Baurekursgericht entscheidet gegen Gemeinden Nürensdorf und Oberembrach
Die Eigentalstrasse soll ab August 2027 definitiv für den motorisierten Individualverkehr geschlossen werden. Das Baurekursgericht des Kantons Zürich hat bestätigt, dass die Vereinbarung zur Schliessung der Eigentalstrasse nicht einseitig von den Gemeinden Nürensdorf und Oberembrach rückgängig gemacht werden kann und der Widerruf rechtswidrig ist.
Das Eigental ist eines der umkämpftesten Gebiete im Zürcher Unterland. Aber eben auch eines der bedeutendsten Natur- und Landschaftsschutzgebiete im Kanton Zürich. Die Naturschutzorganisationen sprechen von einem der bedeutendsten Amphibienlaichgebiete im Kanton.
Der Kanton mit involvierten vier Amtsstellen, die Naturschutzorganisationen BirldLife, Pro Natura und WWF sowie die Anrainer-Gemeinden einigten sich 2017 am Runden Tisch auf eine Schliessung der Eigentalstrasse 2027 mit einer Übergangsfrist von zehn Jahren. Je näher dieser Termin nun heranrückte, desto grösser wurde in den Gemeinden die Kritiker dieser Vereinbarung.
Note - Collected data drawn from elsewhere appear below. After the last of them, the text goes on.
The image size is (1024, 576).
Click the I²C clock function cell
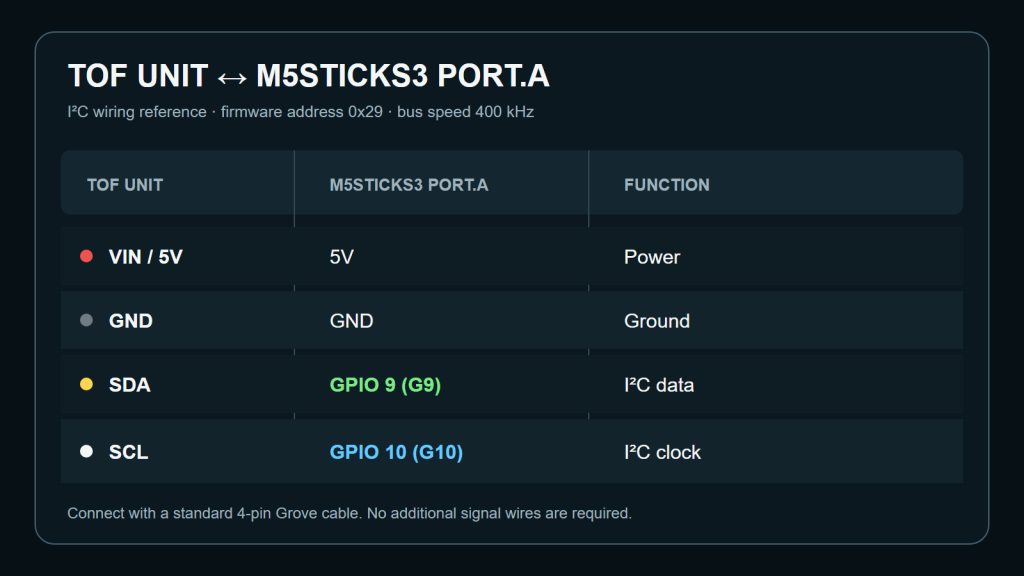(x=662, y=452)
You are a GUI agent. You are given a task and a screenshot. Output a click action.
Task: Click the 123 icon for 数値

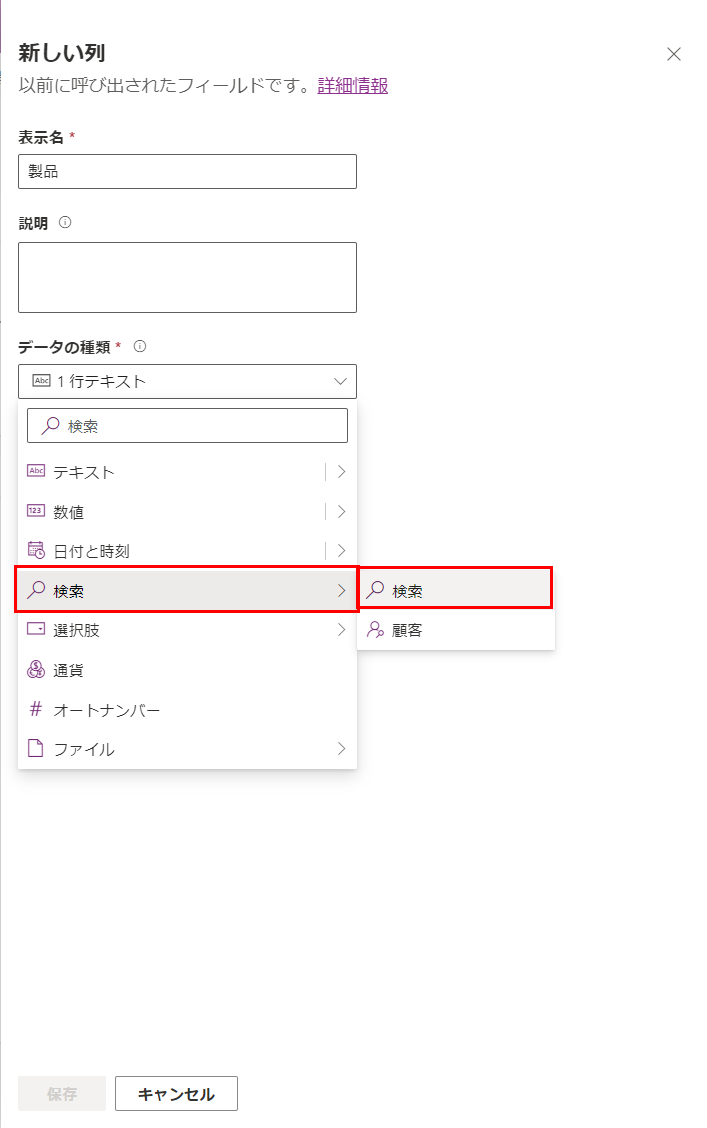38,511
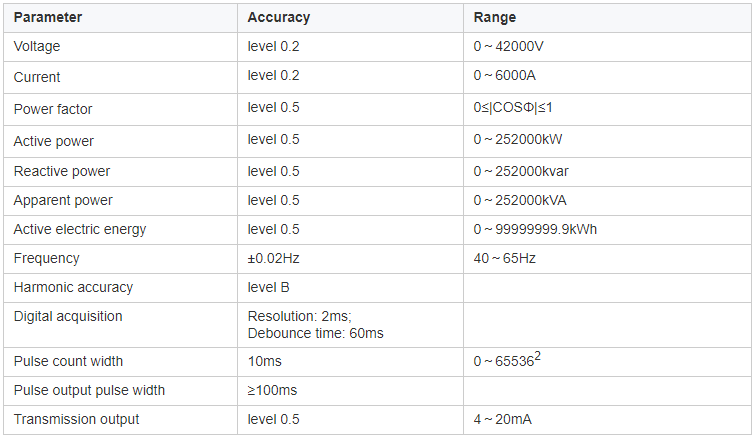Click the ≥100ms accuracy value
The image size is (755, 440).
pos(272,390)
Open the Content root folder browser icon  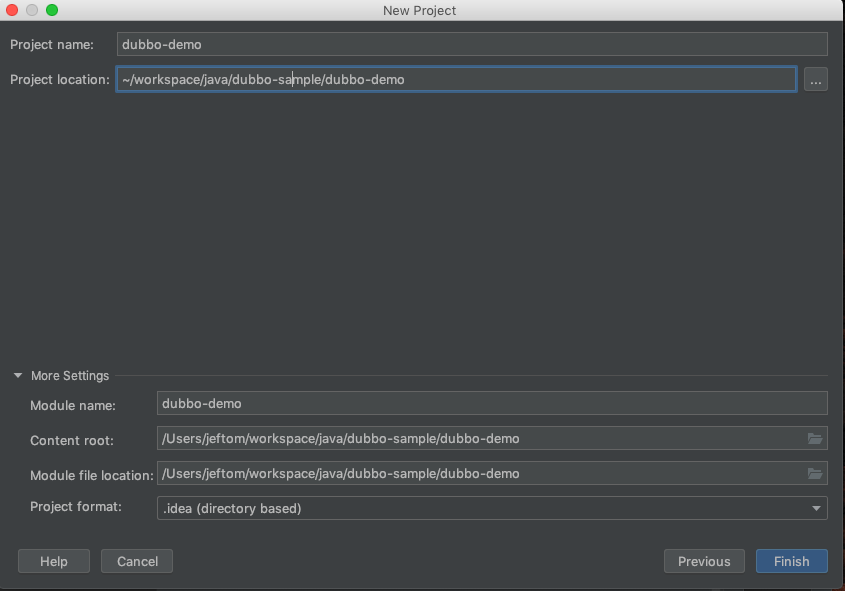tap(815, 439)
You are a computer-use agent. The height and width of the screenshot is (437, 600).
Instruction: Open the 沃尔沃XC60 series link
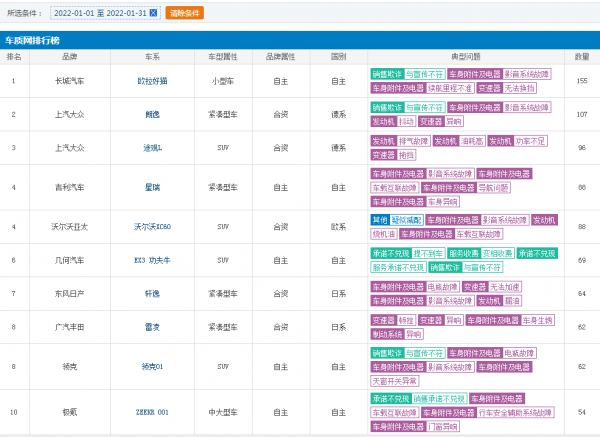pos(152,227)
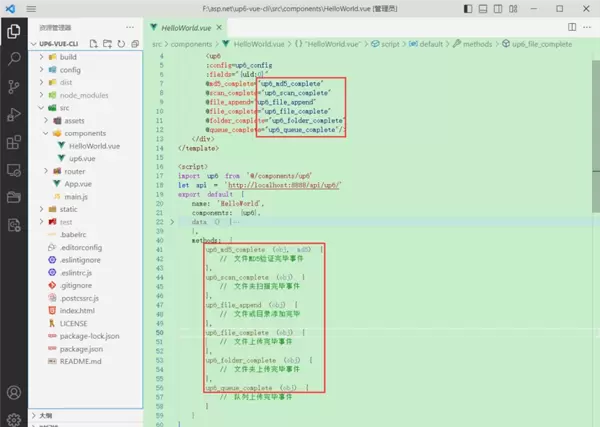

In Nürensdorf und Oberembrach wurden aufgrund von Initiativen hohe Beträge vom Volk gesprochen, um alle rechtlichen Möglichkeiten zu beschreiten, um die Eigentalstrasse offen zu halten.
Widderuf der Vereinbarung
Im Oktober 2025 widerriefen die Gemeinderäte von Nürensdorf und Oberembrach die Vereinbarung des Runden Tisches. Der Kanton Zürich reagierte daraufhin mit einem Rekurs und verwies auf die Rechtssicherheit der 2017 geschlossenen Vereinbarung. Aus Sicht der Baudirektion habe sich die verkehrliche und ökologische Ausgangslage seit damals nicht wesentlich verändert. Dies stellen die sich mittlerweile in einer Allianz «Unser Eigental» zusammengeschlossenen 677 Personen und 13 Gemeinden in Frage. Die Ausgangslage habe sich in den vergangenen Jahren verändert, und die Anliegen der Bevölkerung sowie der Gemeinden müssten weiterhin angemessen berücksichtigt werden, so die Allianz. Sie forderten, die wichtige Verbindung zwischen Nürensdorf und Oberembrach solle im heutigen Rahmen erhalten bleiben.
Rechtliches Gehör verletzt
Der nun publizierte Entscheid des Baurekursgerichtes hält fest, dass die Gemeinden das rechtliche Gehör der betroffenen Naturschutzorganisationen und weiterer legitimierter Parteien verletzt habe. Wie die Naturschutzorganisationen in einer Medienmitteilung publizieren, handelten die Gemeinderäte im Alleingang, ohne jede Anhörung. Darüber hinaus stellt das Gericht fest, dass das Koordinationsgebot gemäss Raumplanungsgesetz verletzt wurde: Der Widerruf der aus Naturschutzgründen beschlossenen Strassensperrung hätte zwingend mit der zuständigen Baudirektion abgestimmt werden müssen.
«Man muss sich auf gemeinsam getroffene Abmachungen verlassen können»
Die einseitige Kündigung stelle nicht nur eine Rechtsverletzung dar, sondern sei auch ein Vertrauensbruch. «Man muss sich auf gemeinsam getroffene Abmachungen verlassen können», sagt Selma L’Orange vom WWF Zürich. Kathrin Jaag, Co-Geschäftsführerin von BirdLife Zürich, betont: «Dieses Urteil stärkt den Rechtsstaat und zeigt, dass demokratisch und rechtsgültig beschlossene Naturschutzmassnahmen nicht einfach einseitig ausgehebelt werden können.» Sie fordern nun, dass Gemeinden, Kanton und zuständige Stellen unverzüglich die notwendigen planerischen und rechtlichen Schritte zur Schliessung einleiten.
«Das übergeordnete Verkehrsnetz ist überlastet und lenkt den Verkehr jetzt über Quartierstrassen und kleine Weiler.»
In einem Beitrag im Regionaljournal SRF sagt Michael Gerschwyler, baldiger Gemeindepräsident von Oberembrach, dass man mit Nürensdorf die Situation genau analysieren werde. Das Versprechen des Kantons, das übergeordnete Verkehrsnetz bereit zu machen für den zusätzlich anfallenden Verkehr bei einer Schliessung, sei so nicht eingehalten worden. «Das übergeordnete Verkehrsnetz ist überlastet und lenkt den Verkehr jetzt über Quartierstrassen und kleine Weiler.»
Das Urteil ist noch nicht rechtskräftig.